EXERCISE AIM. Find each line in the items below that contains the string "width" and copy every such line in full.

INFORMATION SHOWN.
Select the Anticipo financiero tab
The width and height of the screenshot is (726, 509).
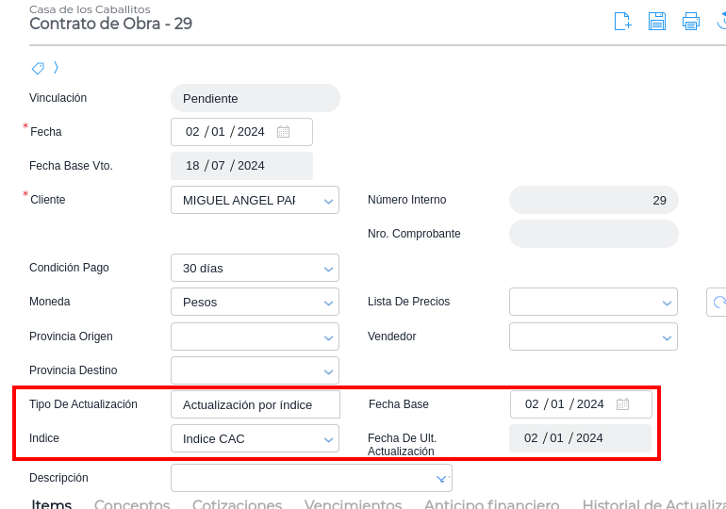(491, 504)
--
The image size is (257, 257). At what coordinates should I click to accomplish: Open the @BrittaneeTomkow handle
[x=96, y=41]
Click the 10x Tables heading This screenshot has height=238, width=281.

FULL OUTPUT.
The width and height of the screenshot is (726, 509).
Click the 10x Tables heading This screenshot has height=238, width=281.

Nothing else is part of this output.